Action item: Restate the lines word for word, from the one containing "This screenshot has height=868, width=1388." through the last line of the entries below, without any other lines.

[Saved data entries]
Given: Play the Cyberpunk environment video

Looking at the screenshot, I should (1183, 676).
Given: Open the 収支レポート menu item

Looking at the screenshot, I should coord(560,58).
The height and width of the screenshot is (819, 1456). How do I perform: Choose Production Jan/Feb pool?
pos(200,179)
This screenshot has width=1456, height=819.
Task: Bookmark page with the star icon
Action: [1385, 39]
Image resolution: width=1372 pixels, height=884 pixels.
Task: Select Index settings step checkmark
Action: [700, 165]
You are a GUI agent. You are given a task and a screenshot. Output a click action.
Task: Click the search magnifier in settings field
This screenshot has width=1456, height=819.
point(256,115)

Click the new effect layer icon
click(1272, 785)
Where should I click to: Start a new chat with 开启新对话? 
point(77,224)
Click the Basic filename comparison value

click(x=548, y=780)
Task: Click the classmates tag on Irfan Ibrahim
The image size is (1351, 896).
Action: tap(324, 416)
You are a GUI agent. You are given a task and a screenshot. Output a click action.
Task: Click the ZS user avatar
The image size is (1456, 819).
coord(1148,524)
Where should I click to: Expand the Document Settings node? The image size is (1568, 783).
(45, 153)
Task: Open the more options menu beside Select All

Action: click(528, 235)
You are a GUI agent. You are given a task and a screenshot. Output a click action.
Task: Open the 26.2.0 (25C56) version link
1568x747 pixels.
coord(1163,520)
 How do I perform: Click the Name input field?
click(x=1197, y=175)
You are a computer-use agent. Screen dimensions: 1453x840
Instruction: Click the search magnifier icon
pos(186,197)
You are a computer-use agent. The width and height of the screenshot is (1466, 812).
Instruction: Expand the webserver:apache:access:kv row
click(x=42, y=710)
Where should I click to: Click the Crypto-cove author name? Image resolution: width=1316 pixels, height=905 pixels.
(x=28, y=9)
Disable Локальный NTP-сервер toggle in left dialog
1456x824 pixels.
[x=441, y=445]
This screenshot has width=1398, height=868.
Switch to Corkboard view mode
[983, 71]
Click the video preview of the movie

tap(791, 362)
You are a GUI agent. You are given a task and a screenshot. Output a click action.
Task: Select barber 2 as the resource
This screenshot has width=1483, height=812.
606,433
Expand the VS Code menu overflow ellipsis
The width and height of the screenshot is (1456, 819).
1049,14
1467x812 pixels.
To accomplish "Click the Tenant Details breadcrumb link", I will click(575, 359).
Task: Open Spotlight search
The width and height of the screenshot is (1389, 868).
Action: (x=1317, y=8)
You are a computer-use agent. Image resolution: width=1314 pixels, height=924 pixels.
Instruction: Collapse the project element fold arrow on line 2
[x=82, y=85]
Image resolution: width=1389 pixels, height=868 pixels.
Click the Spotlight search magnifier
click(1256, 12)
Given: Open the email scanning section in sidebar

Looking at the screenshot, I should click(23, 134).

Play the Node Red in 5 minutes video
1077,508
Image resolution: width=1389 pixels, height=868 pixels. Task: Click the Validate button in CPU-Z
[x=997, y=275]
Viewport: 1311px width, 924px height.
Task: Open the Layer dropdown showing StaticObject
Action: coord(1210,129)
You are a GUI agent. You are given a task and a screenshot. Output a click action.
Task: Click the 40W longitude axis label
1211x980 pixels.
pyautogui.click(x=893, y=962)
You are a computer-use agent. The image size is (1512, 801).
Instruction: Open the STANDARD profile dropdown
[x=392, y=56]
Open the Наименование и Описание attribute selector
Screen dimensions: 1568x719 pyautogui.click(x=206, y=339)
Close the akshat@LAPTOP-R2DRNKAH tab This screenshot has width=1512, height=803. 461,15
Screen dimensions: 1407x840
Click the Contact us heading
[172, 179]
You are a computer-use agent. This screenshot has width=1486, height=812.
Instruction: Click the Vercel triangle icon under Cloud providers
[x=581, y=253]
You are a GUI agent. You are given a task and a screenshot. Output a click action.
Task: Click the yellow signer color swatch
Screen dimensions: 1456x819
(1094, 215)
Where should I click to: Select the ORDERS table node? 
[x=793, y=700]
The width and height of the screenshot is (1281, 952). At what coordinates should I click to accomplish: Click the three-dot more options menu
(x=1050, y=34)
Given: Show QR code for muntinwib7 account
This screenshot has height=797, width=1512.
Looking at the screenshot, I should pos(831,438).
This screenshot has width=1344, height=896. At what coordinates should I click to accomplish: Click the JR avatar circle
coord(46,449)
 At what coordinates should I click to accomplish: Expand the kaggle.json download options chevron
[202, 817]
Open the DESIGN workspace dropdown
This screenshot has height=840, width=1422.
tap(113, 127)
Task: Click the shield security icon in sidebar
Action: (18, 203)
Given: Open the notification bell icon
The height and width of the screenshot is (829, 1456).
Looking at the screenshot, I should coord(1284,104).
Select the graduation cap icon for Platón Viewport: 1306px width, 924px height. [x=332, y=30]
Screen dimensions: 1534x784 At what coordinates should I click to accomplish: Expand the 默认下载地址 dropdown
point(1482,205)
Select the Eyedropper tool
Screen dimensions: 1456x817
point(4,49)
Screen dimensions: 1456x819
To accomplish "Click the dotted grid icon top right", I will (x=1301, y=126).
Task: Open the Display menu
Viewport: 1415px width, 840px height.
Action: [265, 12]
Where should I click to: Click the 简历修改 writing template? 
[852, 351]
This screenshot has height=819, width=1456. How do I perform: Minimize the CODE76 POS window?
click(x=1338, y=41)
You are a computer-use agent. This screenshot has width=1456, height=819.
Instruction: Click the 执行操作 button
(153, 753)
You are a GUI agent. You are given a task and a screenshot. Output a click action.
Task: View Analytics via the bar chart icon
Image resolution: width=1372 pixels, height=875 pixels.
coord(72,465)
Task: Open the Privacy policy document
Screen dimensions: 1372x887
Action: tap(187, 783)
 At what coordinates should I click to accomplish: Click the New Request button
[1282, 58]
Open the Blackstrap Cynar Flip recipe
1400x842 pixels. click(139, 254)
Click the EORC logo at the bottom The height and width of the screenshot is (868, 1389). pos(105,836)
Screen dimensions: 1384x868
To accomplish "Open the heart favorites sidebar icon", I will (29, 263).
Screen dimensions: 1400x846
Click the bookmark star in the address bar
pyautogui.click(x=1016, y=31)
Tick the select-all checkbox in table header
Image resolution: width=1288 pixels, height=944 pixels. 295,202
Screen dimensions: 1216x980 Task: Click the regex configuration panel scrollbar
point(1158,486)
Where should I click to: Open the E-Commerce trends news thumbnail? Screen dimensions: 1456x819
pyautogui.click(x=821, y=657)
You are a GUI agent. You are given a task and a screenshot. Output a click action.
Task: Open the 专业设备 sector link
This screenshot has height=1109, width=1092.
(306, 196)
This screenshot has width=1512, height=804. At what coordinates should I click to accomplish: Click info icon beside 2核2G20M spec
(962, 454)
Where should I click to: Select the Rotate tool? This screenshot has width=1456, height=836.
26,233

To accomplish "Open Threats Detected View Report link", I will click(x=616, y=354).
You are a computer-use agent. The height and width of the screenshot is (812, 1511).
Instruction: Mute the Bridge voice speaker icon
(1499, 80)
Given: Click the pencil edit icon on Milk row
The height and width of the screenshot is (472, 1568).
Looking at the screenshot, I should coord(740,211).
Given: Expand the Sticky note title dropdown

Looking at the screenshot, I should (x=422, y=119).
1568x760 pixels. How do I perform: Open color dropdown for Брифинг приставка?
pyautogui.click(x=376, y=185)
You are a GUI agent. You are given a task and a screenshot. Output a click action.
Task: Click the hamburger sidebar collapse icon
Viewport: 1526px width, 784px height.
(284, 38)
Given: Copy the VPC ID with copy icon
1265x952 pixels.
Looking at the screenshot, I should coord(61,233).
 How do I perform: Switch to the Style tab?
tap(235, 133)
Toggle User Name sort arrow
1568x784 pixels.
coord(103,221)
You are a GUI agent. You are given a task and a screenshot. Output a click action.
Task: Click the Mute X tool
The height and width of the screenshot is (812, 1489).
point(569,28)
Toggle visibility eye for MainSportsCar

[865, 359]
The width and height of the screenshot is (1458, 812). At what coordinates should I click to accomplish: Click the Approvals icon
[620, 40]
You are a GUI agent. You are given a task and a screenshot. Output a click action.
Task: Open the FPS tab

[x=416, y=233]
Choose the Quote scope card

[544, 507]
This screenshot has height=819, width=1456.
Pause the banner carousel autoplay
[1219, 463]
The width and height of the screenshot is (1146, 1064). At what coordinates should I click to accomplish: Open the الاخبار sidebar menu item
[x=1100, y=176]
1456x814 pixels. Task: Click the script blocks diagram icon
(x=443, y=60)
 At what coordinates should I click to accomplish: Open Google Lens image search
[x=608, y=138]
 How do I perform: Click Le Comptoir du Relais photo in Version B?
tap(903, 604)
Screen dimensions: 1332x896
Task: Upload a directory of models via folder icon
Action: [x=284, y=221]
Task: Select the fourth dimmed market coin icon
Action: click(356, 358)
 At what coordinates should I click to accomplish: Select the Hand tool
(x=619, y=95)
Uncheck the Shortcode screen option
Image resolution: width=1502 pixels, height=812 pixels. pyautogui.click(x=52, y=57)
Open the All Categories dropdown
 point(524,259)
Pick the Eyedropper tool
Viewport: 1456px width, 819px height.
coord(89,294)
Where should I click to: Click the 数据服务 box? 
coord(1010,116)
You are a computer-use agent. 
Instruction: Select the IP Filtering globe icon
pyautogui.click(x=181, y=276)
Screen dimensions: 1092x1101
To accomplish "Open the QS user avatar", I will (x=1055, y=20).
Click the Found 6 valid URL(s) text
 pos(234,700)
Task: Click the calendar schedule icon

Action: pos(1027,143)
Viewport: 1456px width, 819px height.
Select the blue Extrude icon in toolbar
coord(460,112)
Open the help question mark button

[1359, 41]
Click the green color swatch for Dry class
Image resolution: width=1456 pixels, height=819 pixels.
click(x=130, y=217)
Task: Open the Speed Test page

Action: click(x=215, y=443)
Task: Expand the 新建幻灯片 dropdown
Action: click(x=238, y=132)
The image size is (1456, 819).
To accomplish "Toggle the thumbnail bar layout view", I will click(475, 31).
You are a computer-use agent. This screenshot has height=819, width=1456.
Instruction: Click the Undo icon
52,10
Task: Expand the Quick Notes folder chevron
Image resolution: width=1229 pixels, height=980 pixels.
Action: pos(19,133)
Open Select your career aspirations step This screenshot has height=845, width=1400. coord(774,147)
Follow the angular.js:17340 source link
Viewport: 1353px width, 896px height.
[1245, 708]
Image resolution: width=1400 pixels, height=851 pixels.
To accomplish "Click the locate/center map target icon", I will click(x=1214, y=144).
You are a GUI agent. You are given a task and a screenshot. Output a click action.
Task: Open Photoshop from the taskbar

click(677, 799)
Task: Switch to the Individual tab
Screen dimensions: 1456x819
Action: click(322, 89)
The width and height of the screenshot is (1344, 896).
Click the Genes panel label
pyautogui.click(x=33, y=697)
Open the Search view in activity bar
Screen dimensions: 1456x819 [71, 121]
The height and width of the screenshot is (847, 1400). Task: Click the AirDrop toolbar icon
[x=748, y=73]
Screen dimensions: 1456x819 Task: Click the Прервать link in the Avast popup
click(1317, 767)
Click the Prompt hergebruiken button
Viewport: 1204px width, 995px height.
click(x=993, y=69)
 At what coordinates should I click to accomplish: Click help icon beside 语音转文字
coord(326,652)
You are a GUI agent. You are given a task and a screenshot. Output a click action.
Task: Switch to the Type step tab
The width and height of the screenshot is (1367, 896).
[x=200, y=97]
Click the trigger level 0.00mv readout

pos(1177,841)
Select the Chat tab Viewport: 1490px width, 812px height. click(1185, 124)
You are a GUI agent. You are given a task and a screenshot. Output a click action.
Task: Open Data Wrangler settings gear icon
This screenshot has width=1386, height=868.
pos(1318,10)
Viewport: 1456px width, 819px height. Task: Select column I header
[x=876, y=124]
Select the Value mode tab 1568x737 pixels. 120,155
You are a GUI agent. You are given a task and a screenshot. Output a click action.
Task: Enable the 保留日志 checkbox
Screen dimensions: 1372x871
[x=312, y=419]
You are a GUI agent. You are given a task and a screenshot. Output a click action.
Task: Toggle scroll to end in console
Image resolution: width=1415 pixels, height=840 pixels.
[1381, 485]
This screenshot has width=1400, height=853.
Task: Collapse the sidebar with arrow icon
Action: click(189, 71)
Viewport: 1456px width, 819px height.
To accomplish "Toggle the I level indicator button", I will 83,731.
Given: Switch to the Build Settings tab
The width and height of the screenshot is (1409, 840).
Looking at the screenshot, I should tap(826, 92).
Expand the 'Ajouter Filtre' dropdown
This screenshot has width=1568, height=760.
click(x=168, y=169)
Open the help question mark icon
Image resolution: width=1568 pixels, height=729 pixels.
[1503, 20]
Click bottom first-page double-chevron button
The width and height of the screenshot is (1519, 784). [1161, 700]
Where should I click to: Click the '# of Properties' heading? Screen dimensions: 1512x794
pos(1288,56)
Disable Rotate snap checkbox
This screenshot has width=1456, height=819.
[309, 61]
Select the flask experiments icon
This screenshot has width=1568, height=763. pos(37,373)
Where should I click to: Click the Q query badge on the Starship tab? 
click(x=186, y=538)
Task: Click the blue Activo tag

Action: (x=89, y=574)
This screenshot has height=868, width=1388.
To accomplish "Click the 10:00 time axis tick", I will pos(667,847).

Output:
This screenshot has height=868, width=1388.
To accomplish "Click the 10:00 time axis tick", I will pos(667,847).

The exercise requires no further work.